Before we continue, it’s worth checking if Squid is able to run at this point (which may not be the case if something is using Squid’s default port, for example). It should be running after installation, which you can check with systemctl status squid. If squid is not running, you can attempt to fix its configuration in the next step.

Configuring Squid

Configuration file

Now the most important part - the configuration. The config is stored under /etc/squid/squid.conf, but before we make any changes I like to make a copy of the original:

sudo cp /etc/squid/squid.conf /etc/squid/squid.conf.orig

Next, edit the configuration file with your favourite text editor:

sudo vim /etc/squid/squid.conf

And enter this minimal configuration:

http_access allow all

http_port 3128 intercept

The http_access parameter should ideally be narrowed down as described in the Squid documentation, but to eliminate potential errors, we will permit anything to access the proxy at this point.

The http_port states which port Squid will listen at, for which we keep the default 3128. We will redirect traffic to this port using iptables soon. intercept is needed to make Squid act as a transparent proxy.

Nothing else is necessary for a working configuration as of the time of writing this post, unlike what some other tutorials may lead you to believe. Note that in its current state, there will be a warning printed in the Squid logs whenever it’s started, stemming from the fact that a non-transparent port is not open. If you’d like to silence that, you can have Squid listen at a vacant port by adding e.g. http_port 3129 to the configuration.

Finally, we can restart Squid:

sudo systemctl restart squid

This should be it for the Squid configuration! Make sure to check if it’s working, as described earlier in the post. If it’s not, good places to start are the journalctl entries for squid, and the access and log files by default located at /var/log/squid/access.log and /var/log/squid/cache.log, respectively.

Enabling IP forwarding

Since we’re configuring a transparent proxy, we need to configure IP forwarding on the system:

sudo sysctl net.ipv4.ip_forward=1

To make this configuration persistent, modify /etc/sysctl.conf and uncomment the line:


iptables Rules

To get the kernel to forward packets received at port 80 to Squid, we need the following iptables rule:

sudo iptables -t nat -A PREROUTING -i eth0 -p tcp --dport 80 -j REDIRECT --to-port 3128

Make sure to modify the above rule, or add additional ones if you have other interfaces apart from eth0 that you’d like to forward traffic from. Those can be found using e.g. ip link show or ifconfig. This rule makes it so that only external traffic will be send to Squid, and all traffic originating at the machine will reach its destination and not cause a cycle.

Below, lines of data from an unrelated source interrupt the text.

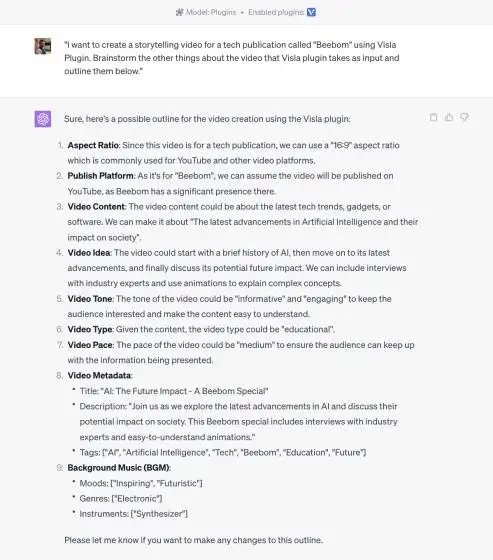The width and height of the screenshot is (493, 560).
Task: Click the "Aspect Ratio" list item heading
Action: pos(93,145)
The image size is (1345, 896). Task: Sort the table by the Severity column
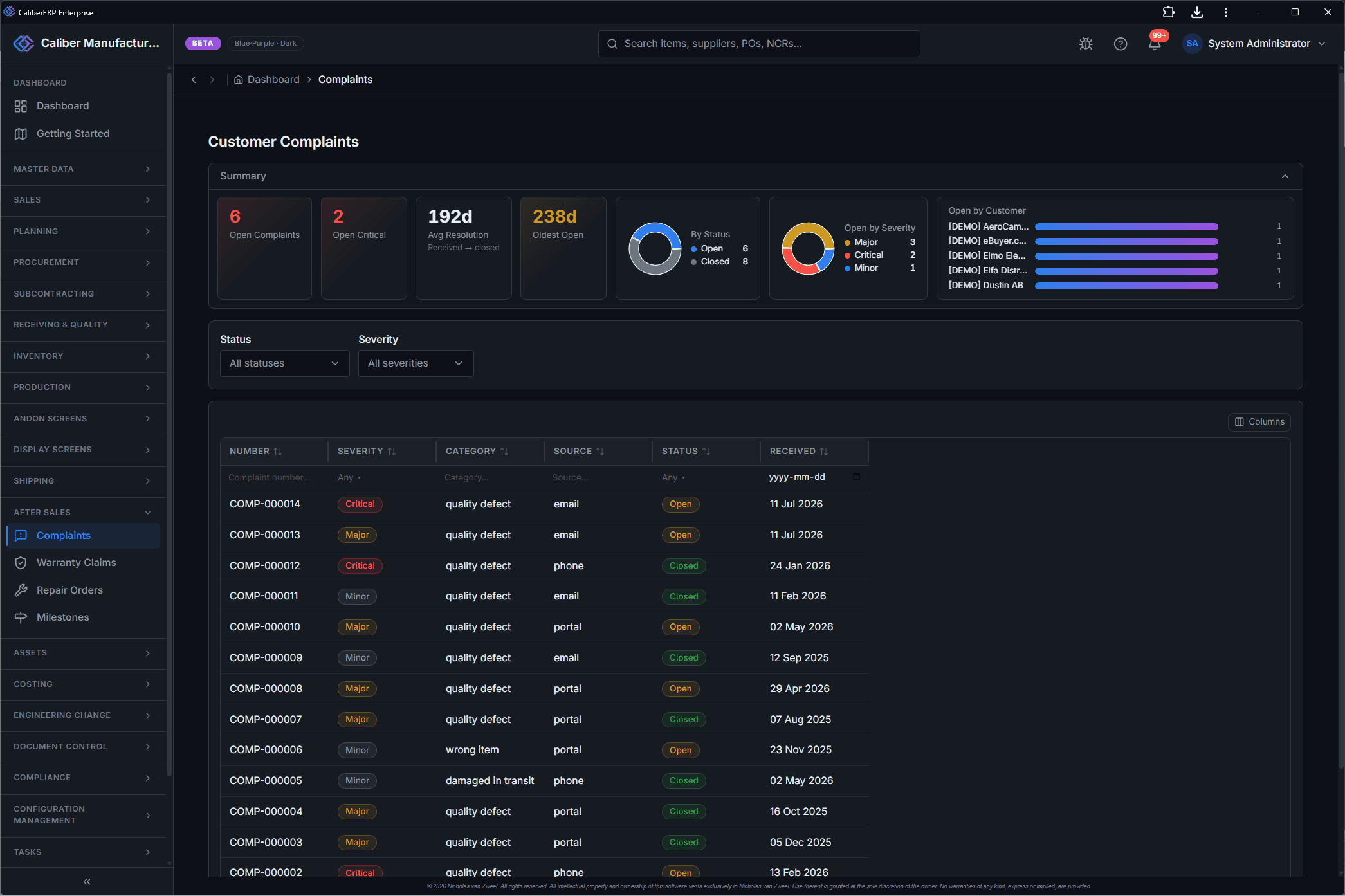(367, 452)
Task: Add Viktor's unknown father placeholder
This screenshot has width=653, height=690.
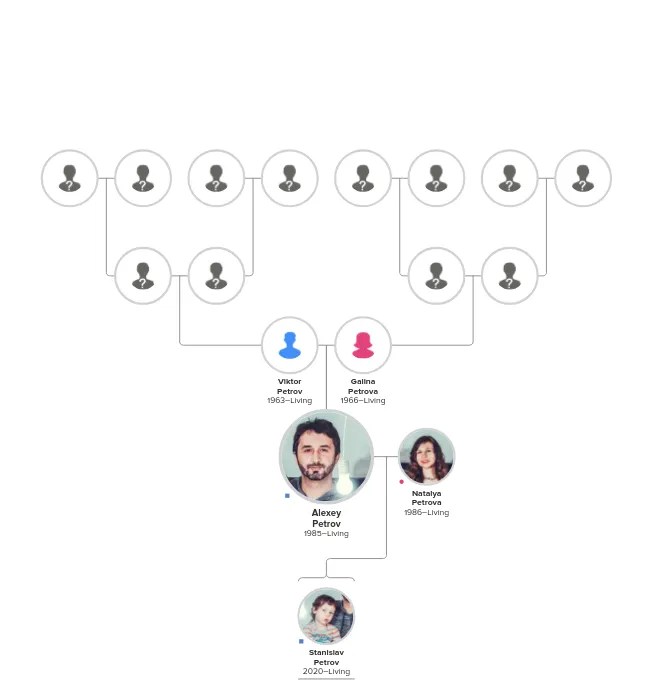Action: pos(143,276)
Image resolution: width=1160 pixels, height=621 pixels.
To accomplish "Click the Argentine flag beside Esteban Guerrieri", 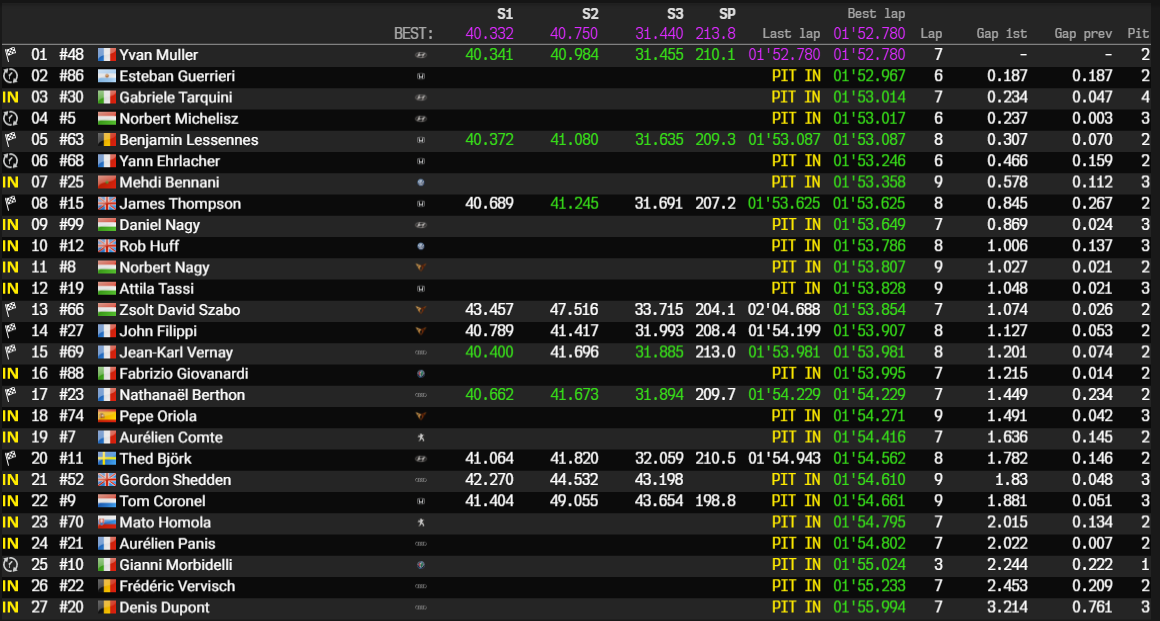I will tap(107, 75).
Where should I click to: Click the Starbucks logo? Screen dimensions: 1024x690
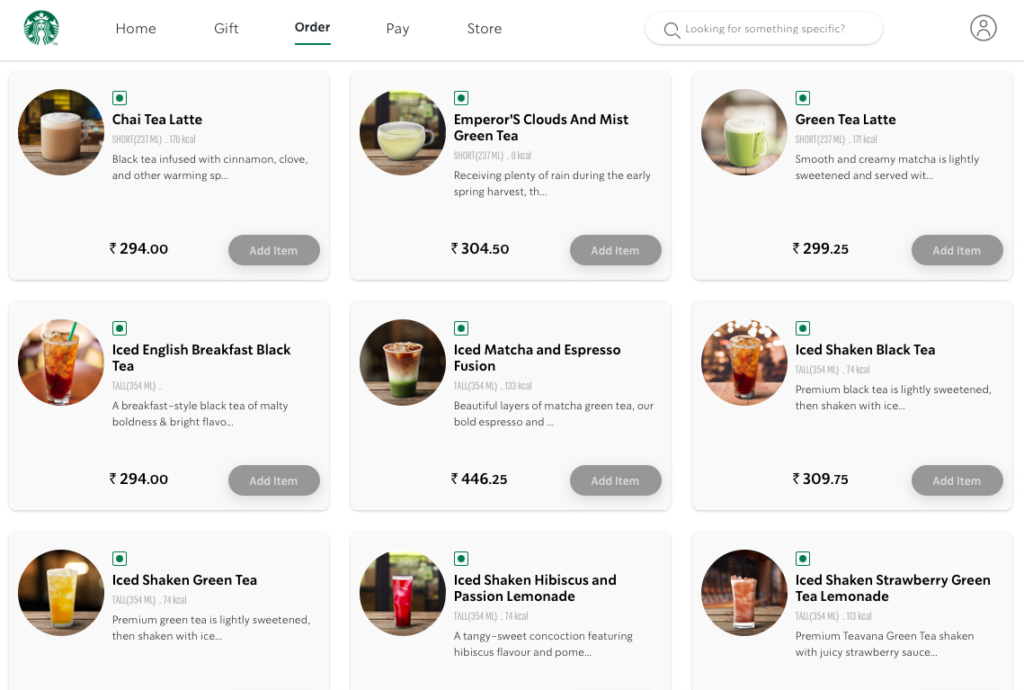pyautogui.click(x=42, y=28)
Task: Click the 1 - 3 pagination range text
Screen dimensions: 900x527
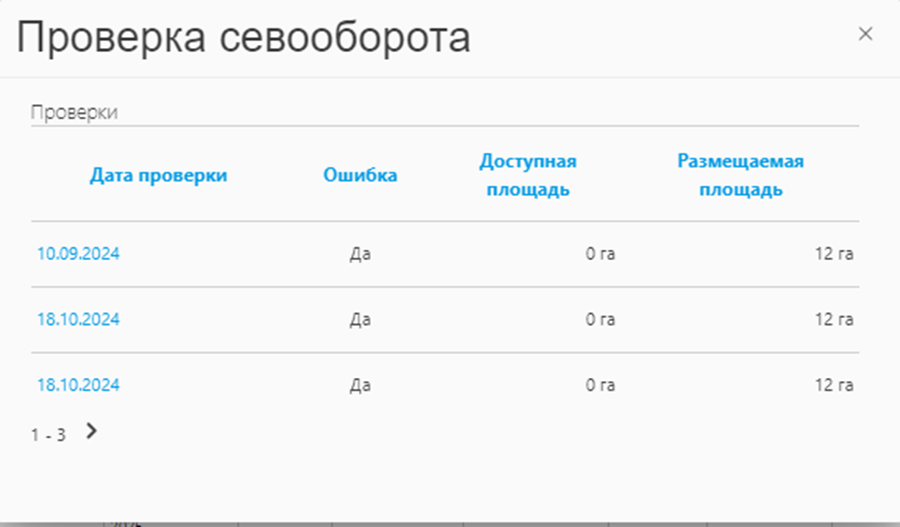Action: click(x=48, y=435)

If at any point you make a mistake with your configuration, you can flush all existing iptables NAT rules:

sudo iptables -t nat -F

Or list any existing rules using:

sudo iptables -t nat -L

Closing Notes - HTTPS Support, Gateway Setup, Spoofed Requests

You should now have a minimal Squid transparent proxy running. Make sure to configure the machine as the default gateway for whichever machines you’d like to transparently proxy data for.

To enable transparent proxying of HTTPS traffic, I recommend suntong’s guide.

Note that Squid is unable to resolve the original destination of packets that have had their destination IP spoofed (source). To resolve those properly, I’ve had luck using Privoxy in intercepting mode as I describe in this post.

Thanks for reading, and I hope that this post helped anyone struggling with Squid!